# TRY IT:
Repeat the records given below in full, with no changes.

- Opening Delimiter -

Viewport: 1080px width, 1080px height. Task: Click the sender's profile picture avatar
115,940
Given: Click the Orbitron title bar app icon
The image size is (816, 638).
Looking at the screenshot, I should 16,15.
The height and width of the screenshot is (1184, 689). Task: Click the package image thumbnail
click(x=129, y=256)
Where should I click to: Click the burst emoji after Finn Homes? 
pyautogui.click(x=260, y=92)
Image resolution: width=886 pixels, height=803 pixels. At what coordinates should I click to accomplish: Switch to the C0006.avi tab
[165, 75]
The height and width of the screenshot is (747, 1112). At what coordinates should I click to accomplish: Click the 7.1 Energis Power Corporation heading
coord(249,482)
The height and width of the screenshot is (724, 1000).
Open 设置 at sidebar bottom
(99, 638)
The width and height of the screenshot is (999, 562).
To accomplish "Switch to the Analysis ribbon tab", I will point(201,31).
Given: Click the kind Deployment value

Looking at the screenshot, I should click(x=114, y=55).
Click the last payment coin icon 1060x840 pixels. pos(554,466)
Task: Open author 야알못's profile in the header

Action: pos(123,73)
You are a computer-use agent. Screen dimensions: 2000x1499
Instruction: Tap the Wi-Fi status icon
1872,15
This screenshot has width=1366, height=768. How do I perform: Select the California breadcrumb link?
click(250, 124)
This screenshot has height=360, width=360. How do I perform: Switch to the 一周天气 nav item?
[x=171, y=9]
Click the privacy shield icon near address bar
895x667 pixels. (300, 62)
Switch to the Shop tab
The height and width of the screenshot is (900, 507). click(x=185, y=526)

- Closing Delimiter -

# ANSWER AREA:
Viewport: 1080px width, 1080px height. Task: Click the sender's profile picture avatar
115,940
Given: Click the Orbitron title bar app icon
The image size is (816, 638).
Looking at the screenshot, I should 16,15.
The height and width of the screenshot is (1184, 689). Task: Click the package image thumbnail
click(x=129, y=256)
Where should I click to: Click the burst emoji after Finn Homes? 
pyautogui.click(x=260, y=92)
Image resolution: width=886 pixels, height=803 pixels. At what coordinates should I click to accomplish: Switch to the C0006.avi tab
[165, 75]
The height and width of the screenshot is (747, 1112). At what coordinates should I click to accomplish: Click the 7.1 Energis Power Corporation heading
coord(249,482)
The height and width of the screenshot is (724, 1000).
Open 设置 at sidebar bottom
(99, 638)
The width and height of the screenshot is (999, 562).
To accomplish "Switch to the Analysis ribbon tab", I will point(201,31).
Given: Click the kind Deployment value

Looking at the screenshot, I should click(x=114, y=55).
Click the last payment coin icon 1060x840 pixels. pos(554,466)
Task: Open author 야알못's profile in the header

Action: pos(123,73)
You are a computer-use agent. Screen dimensions: 2000x1499
Instruction: Tap the Wi-Fi status icon
1872,15
This screenshot has width=1366, height=768. How do I perform: Select the California breadcrumb link?
click(250, 124)
This screenshot has height=360, width=360. How do I perform: Switch to the 一周天气 nav item?
[x=171, y=9]
Click the privacy shield icon near address bar
895x667 pixels. (300, 62)
Switch to the Shop tab
The height and width of the screenshot is (900, 507). click(x=185, y=526)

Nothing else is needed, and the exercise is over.